• Given task: Retype the data exactly, starting with the line that contains "This screenshot has" and going on through the end of the data. Leave the pictures out of your answer.

##### Information provided #####

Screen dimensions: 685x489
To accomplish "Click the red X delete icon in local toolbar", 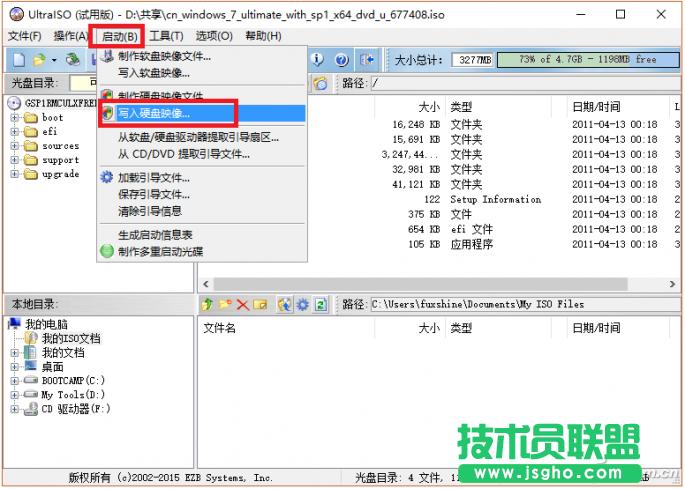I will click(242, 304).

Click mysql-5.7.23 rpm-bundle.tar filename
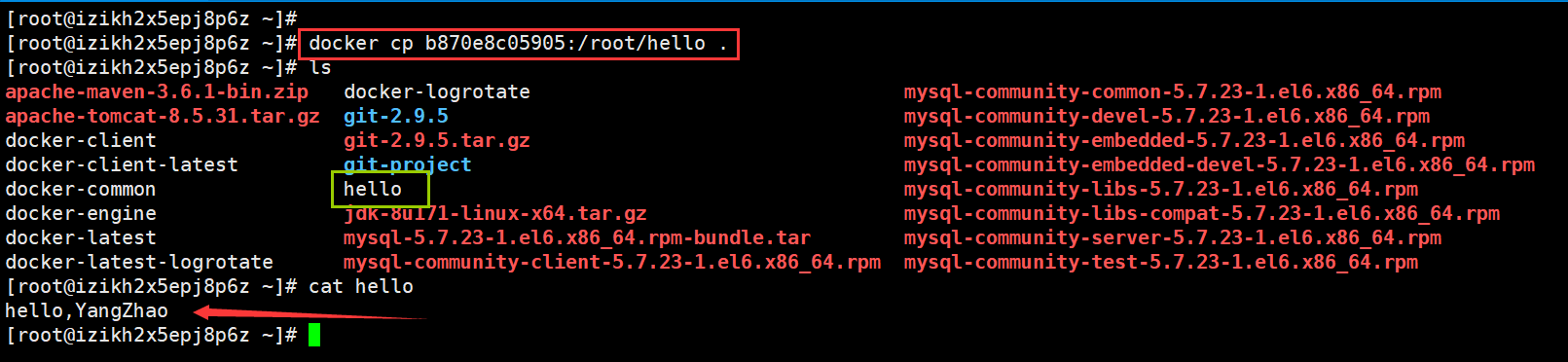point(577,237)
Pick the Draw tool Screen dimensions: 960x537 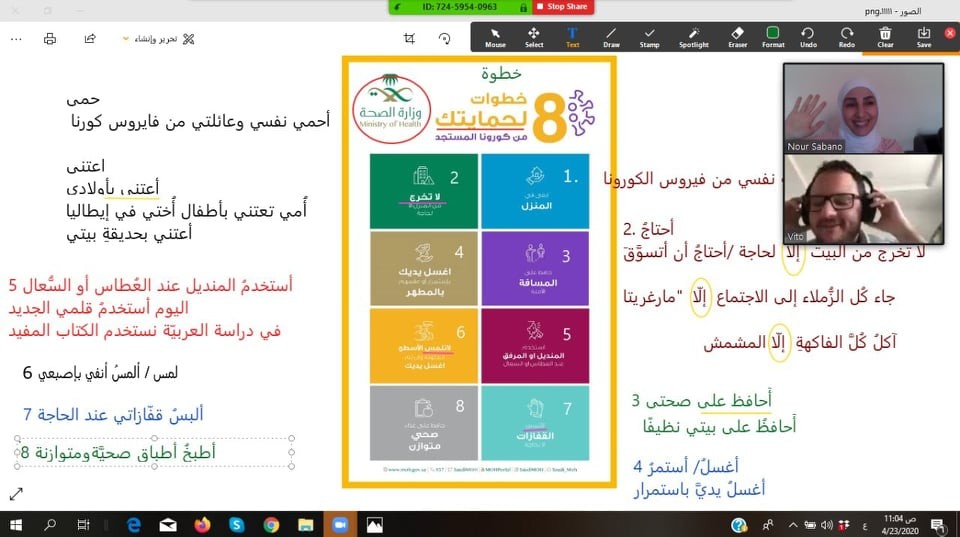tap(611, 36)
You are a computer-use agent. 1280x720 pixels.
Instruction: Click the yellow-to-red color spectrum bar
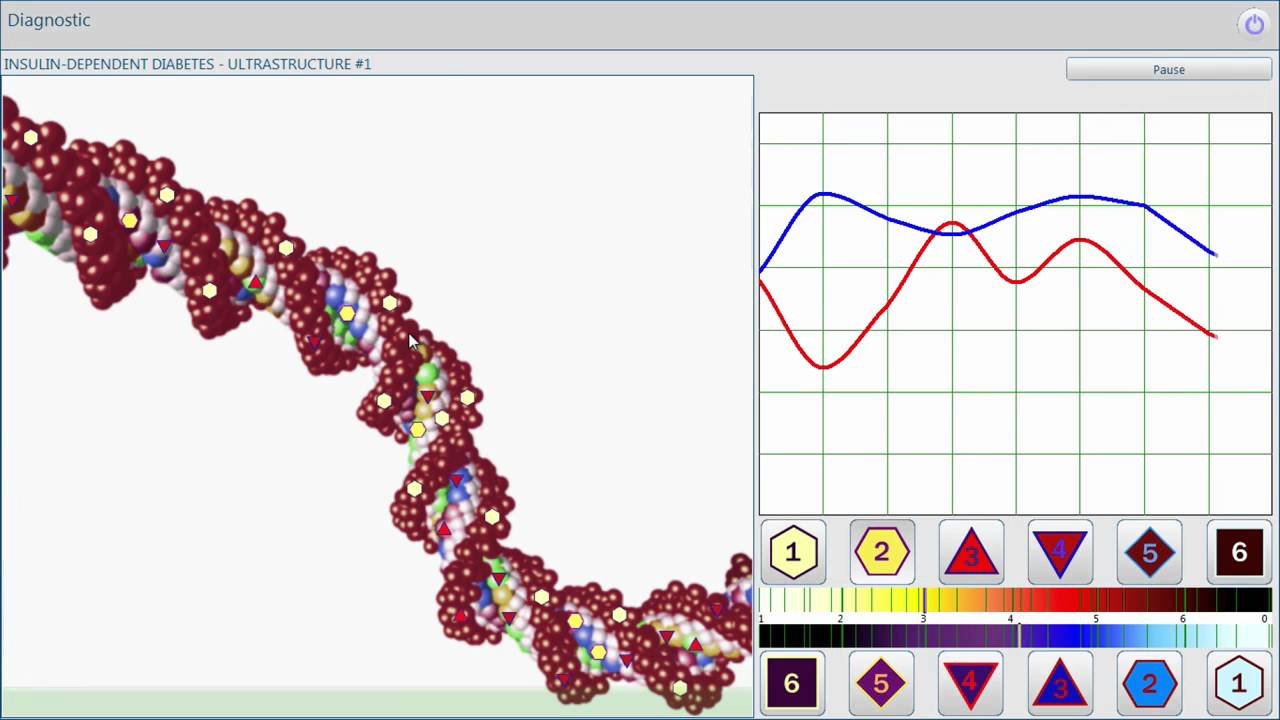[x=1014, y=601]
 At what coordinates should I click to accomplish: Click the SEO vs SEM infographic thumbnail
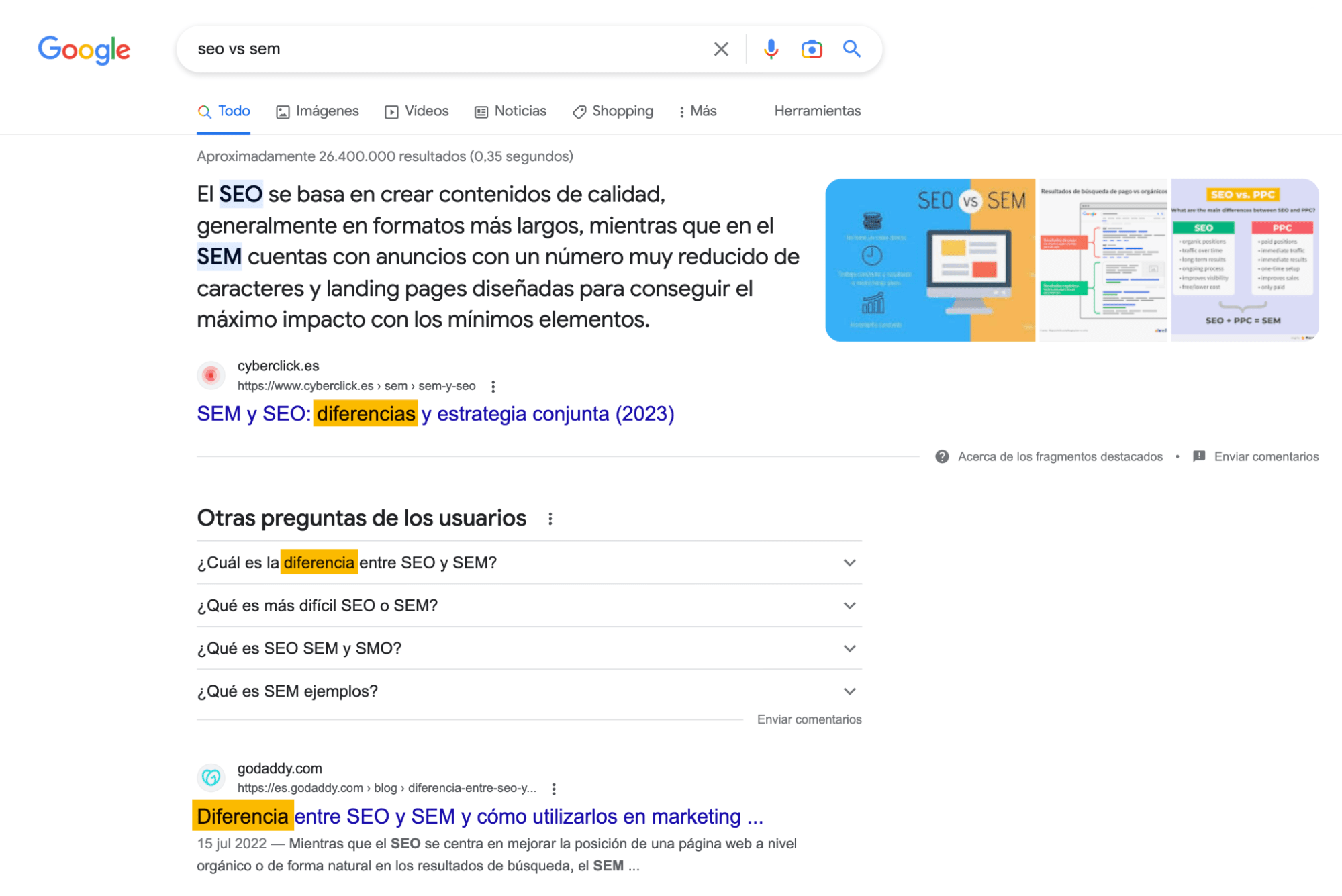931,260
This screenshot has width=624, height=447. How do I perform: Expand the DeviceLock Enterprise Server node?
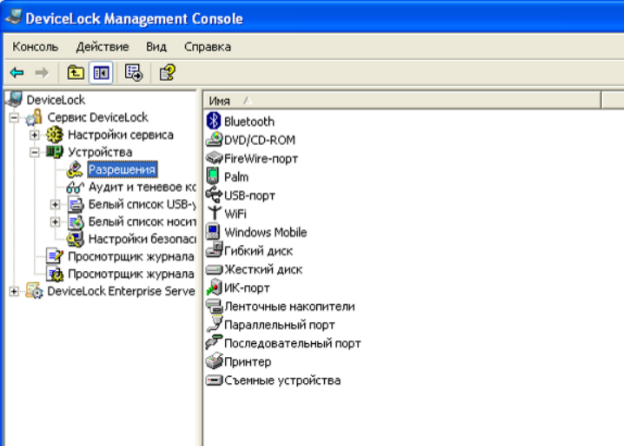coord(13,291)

#####

• Task answer:
This screenshot has width=624, height=447. How do I perform: Expand the DeviceLock Enterprise Server node?
coord(13,291)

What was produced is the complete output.